Records for locating the described items:
◇ ◇ ◇ ◇ ◇
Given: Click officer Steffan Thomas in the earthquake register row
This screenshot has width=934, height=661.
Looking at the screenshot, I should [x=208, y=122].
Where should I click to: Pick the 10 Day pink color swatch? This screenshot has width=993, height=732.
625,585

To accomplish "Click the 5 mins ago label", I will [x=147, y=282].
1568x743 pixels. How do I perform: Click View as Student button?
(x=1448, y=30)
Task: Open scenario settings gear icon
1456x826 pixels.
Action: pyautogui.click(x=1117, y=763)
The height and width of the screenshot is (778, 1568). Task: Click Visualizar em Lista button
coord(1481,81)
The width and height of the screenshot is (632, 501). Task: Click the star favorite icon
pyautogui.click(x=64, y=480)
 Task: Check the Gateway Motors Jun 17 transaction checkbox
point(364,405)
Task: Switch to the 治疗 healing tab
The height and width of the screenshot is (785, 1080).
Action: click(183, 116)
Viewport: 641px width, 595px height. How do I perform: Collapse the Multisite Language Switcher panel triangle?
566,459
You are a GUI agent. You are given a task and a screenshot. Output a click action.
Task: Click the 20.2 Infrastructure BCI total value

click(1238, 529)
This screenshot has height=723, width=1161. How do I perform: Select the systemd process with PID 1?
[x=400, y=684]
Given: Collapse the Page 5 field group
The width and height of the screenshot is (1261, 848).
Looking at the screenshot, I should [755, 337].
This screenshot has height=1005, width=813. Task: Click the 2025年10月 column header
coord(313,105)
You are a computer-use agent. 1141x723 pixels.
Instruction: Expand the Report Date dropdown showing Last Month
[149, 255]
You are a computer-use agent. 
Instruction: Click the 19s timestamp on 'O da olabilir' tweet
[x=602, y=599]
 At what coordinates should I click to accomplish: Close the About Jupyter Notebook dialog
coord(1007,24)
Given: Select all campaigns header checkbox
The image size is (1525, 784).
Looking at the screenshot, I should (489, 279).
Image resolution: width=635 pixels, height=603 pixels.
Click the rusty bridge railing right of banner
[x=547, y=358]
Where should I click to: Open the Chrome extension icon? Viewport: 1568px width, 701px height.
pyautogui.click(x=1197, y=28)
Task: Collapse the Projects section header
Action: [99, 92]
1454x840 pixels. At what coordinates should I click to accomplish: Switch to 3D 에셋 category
◇ ◇ ◇ ◇ ◇
**The exercise:** Duplicate the lines from the start of the records through the line containing "click(1238, 529)", including both ends.

**Written solution:**
Given: Click officer Steffan Thomas in the earthquake register row
This screenshot has width=934, height=661.
Looking at the screenshot, I should [x=208, y=122].
Where should I click to: Pick the 10 Day pink color swatch? This screenshot has width=993, height=732.
625,585

To accomplish "Click the 5 mins ago label", I will [x=147, y=282].
1568x743 pixels. How do I perform: Click View as Student button?
(x=1448, y=30)
Task: Open scenario settings gear icon
1456x826 pixels.
Action: pyautogui.click(x=1117, y=763)
The height and width of the screenshot is (778, 1568). Task: Click Visualizar em Lista button
coord(1481,81)
The width and height of the screenshot is (632, 501). Task: Click the star favorite icon
pyautogui.click(x=64, y=480)
 Task: Check the Gateway Motors Jun 17 transaction checkbox
point(364,405)
Task: Switch to the 治疗 healing tab
The height and width of the screenshot is (785, 1080).
Action: click(183, 116)
Viewport: 641px width, 595px height. How do I perform: Collapse the Multisite Language Switcher panel triangle?
566,459
You are a GUI agent. You are given a task and a screenshot. Output a click action.
Task: Click the 20.2 Infrastructure BCI total value

click(1238, 529)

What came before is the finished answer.